My parents never had a wedding ceremony. They were paired-up by Pol Pot’s leaders. After the war, they fled to Thailand. Travelling on foot, they ate leaves and insects to survive. At night they saw bombs exploding for miles all around. When they came to a rapid-flowing river, my father carried my mother across because she could not swim. In the refugee camp, my mother bore three girls. I am the second.
What were the biggest challenges for your family when they immigrated to America?
We started from scratch. None of us could speak English. At the end of every week my father would take our mail to a Cambodian friend to translate. My mother was heavily affected by the war. She has post-traumatic stress disorder and paranoid schizophrenia. My father had to work hard to support six kids – the stress led him to become an alcoholic. When he couldn’t afford food for us, he stole from the markets.
What was it like growing up in a Nashville ghetto?
I was raised in public housing in a dangerous neighbourhood. But some of my favourite memories are from that time: running to the Popsicle truck in the summer afternoons and buying snacks from the corner store when we had spare change. I saw my parents’ struggles and made a commitment to make education my focus. I was in the top five of my graduating high school class. At university I changed my major five times because I found interest in too many subjects – it was the first time in my life I was not deprived.
How did you fund your education and buy your family home?
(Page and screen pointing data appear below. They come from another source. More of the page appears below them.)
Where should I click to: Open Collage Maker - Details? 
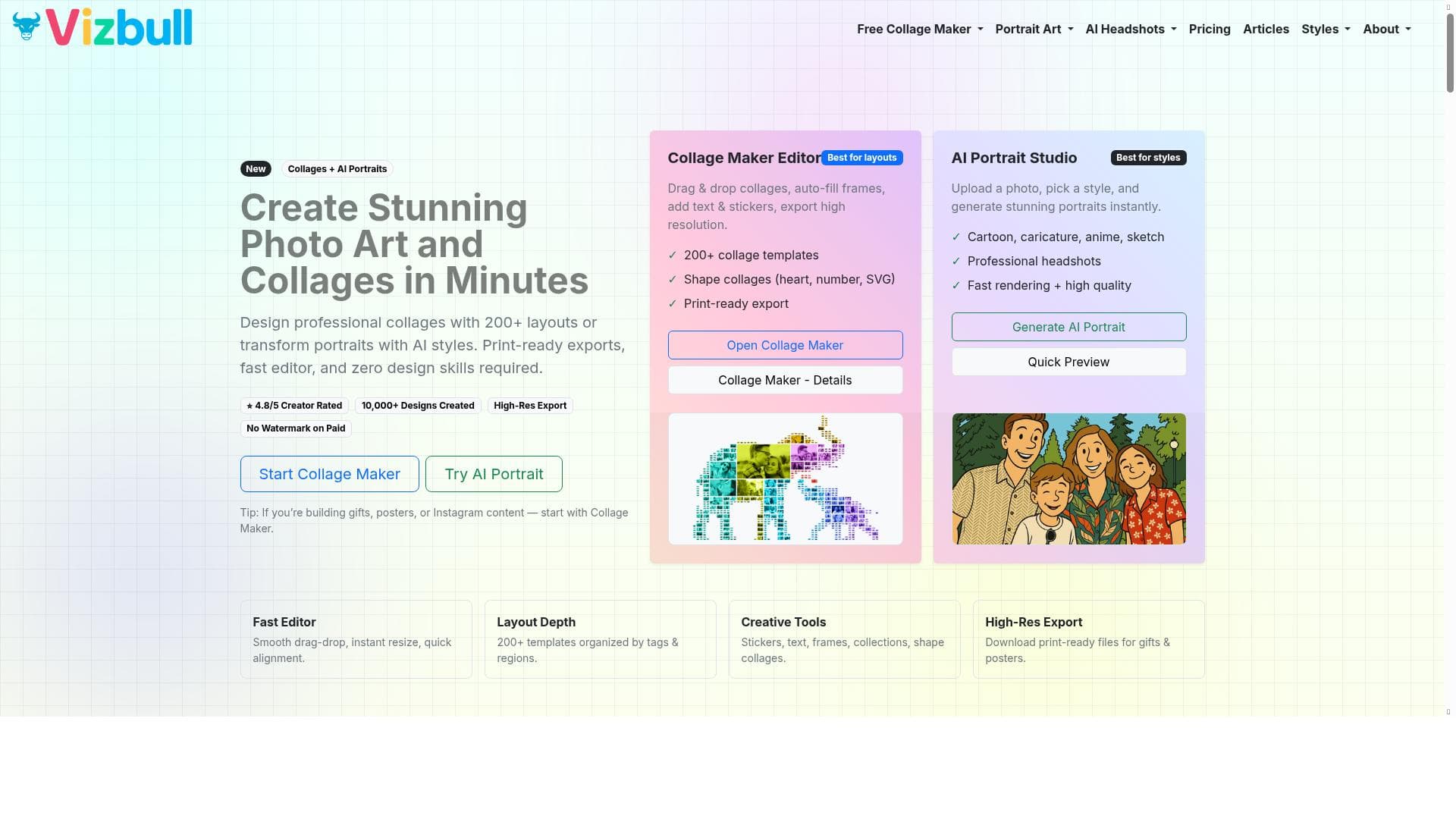pyautogui.click(x=785, y=380)
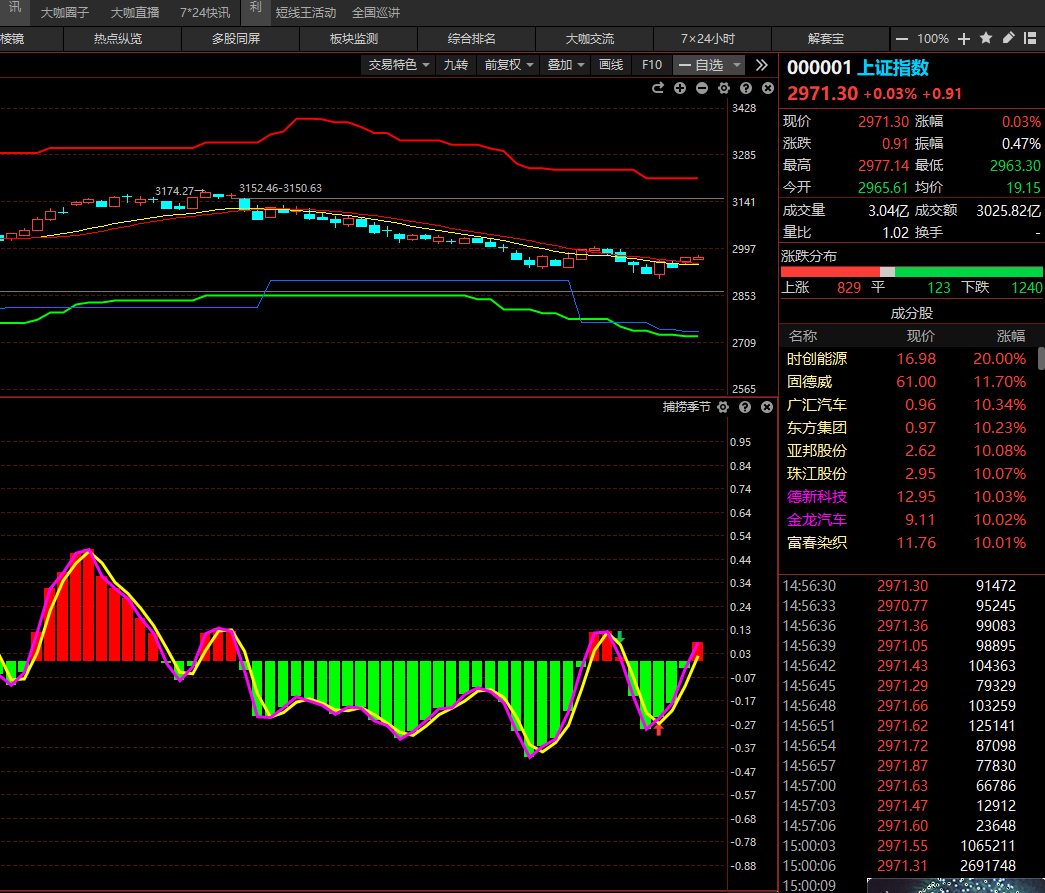Switch to the 综合排名 tab

[x=472, y=39]
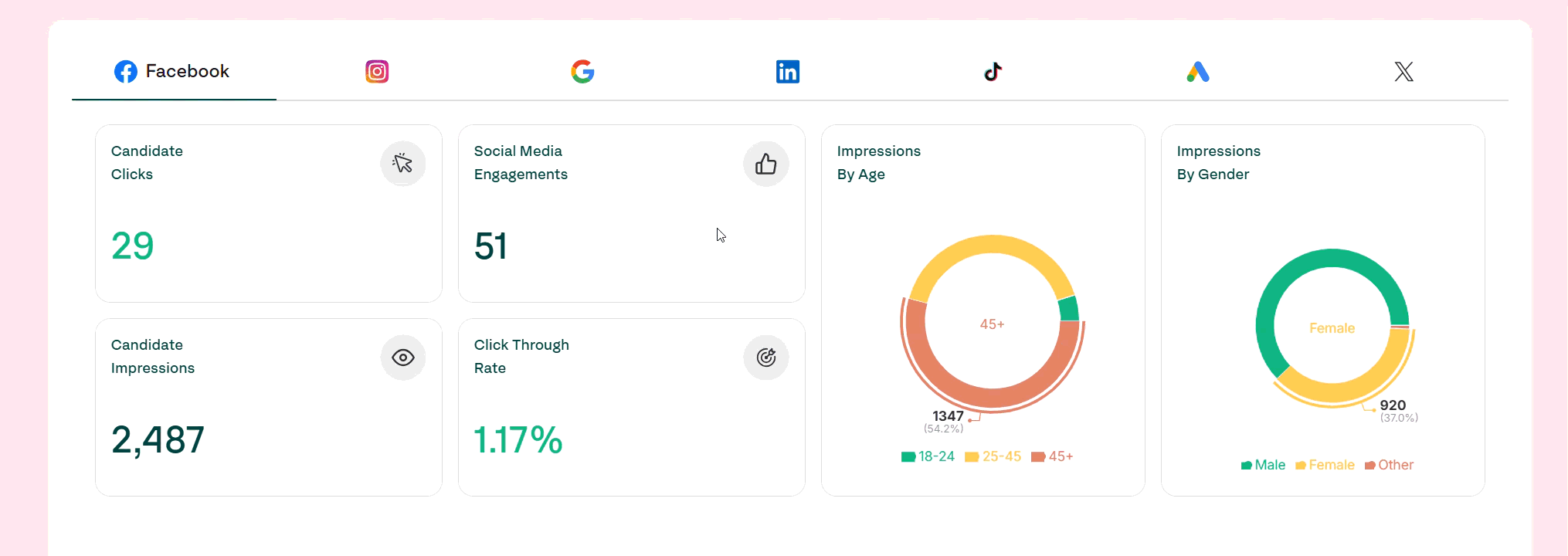
Task: Toggle the Other gender legend item
Action: pyautogui.click(x=1389, y=465)
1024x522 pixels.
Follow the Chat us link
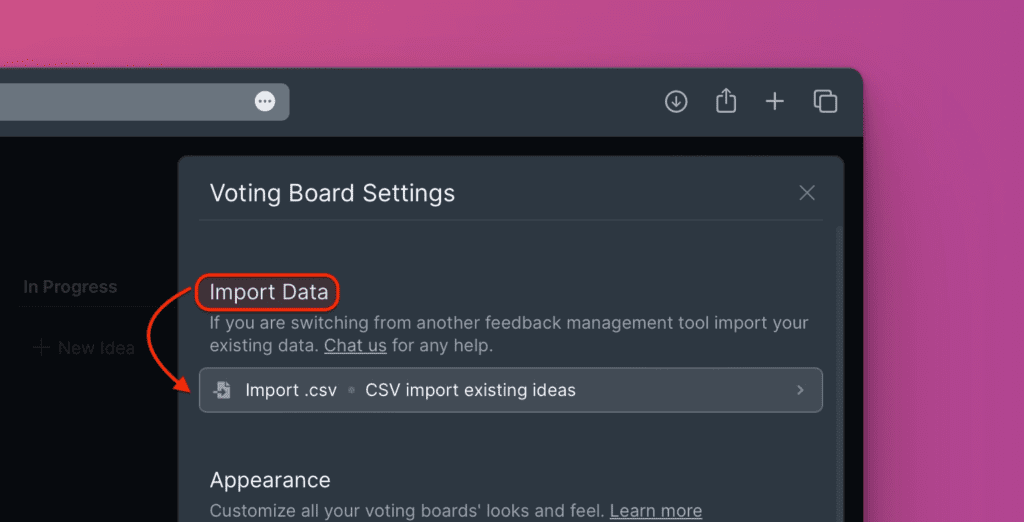pos(355,345)
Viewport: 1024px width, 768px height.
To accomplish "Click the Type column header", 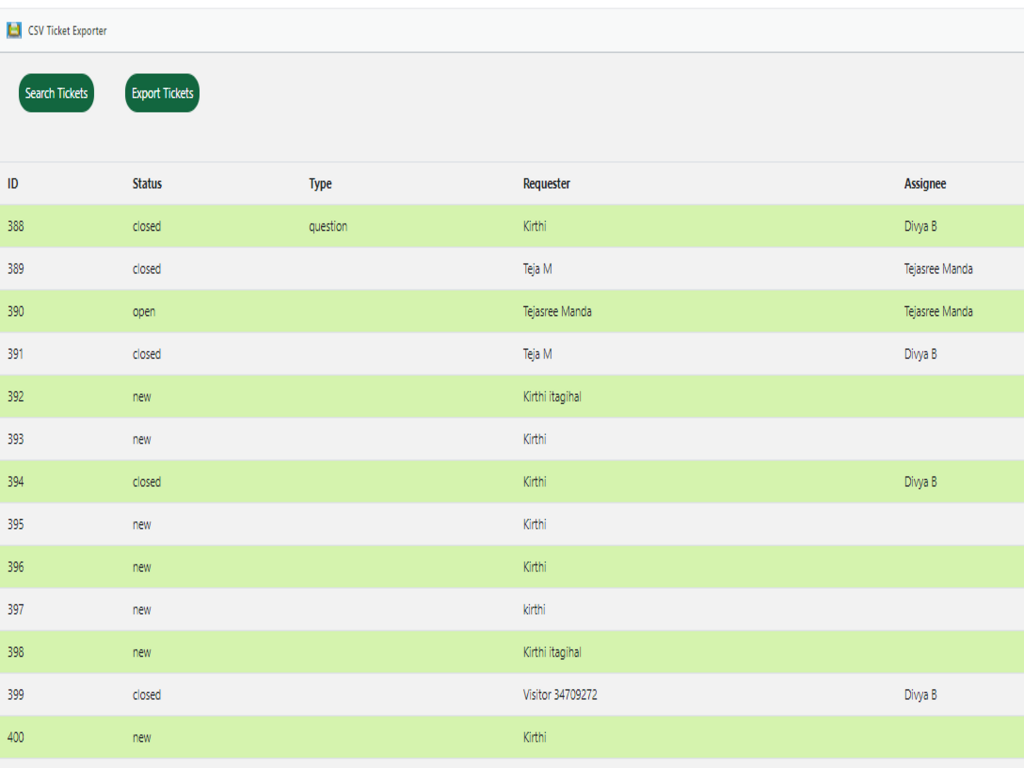I will (x=320, y=184).
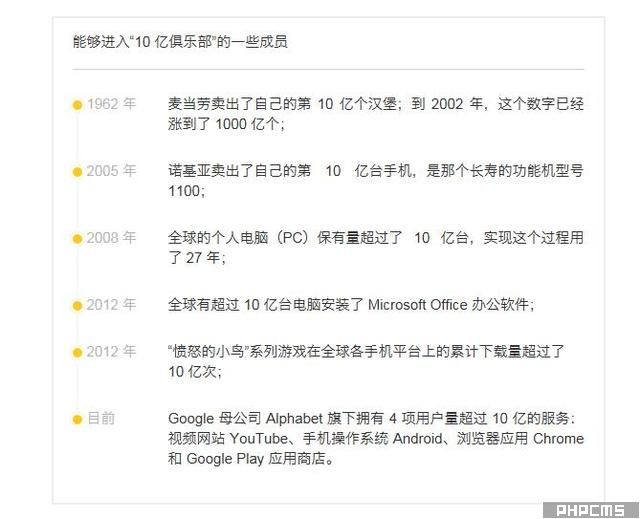The height and width of the screenshot is (519, 640).
Task: Click the yellow dot beside 1962 年
Action: click(77, 104)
I had a scholarship and grants to pay for university. But while I was studying two of my sisters were mugged at gunpoint. It was the scariest night. At the end of that academic year I left school and made it my mission to relocate my family to a safer neighbourhood. I worked in a cocktail bar inside Nashville International Airport for three years. I saved enough money to buy my family a beautiful house - the home we thought we’d never have.
What inspired you to found the Tevoda Organisation?
After college I lived in Cambodia for a year. I became fluent in my native language and learned about my ancestors’ culture. I lived in my mother’s village and I saw there was a complete absence of opportunities for the children there. So I returned to the States to study International Development. I completed my master’s degree and founded the Cambodian Tevoda Organisation to give children an opportunity for a happier future. I named it Tevoda because that is the name of the guardian angel of Cambodia. The word “Tevoda” is also for my sister who was murdered not long before the organisation was conceived. It is one of my dedications to her soul.
What reception did you get when you returned to your mother’s village for the first time?
The villagers loved me. They adored the girl who embodied their long lost sister. The women insisted on bathing me beneath the shade of infant coconut and banana trees. My greatest memory is of a full moon night. The village had no electricity and really lit up whenever there was a full moon. The women sat with me and shared memories of my mother – their sister and cousin. They told me about her when she was a 24-year-old girl before war separated them.
What has the first few months been like for the Tevoda Organisation?
It’s been rocky. I had to decide if Tevoda should be managed from the US or Cambodia. I love living in Cambodia, but I realised that the wiser decision is to direct Tevoda from the US. One of my goals for Tevoda is to help second generation Cambodian-Americans to visit Cambodia and learn about the issues that confront the country today. Tevoda aspires to be a movement by which Cambodian-Americans can have compassion for the Khmer people – to help the Kingdom become a prosperous land.
*Full disclosure: Nathan Thompson works for Tevoda Organisation.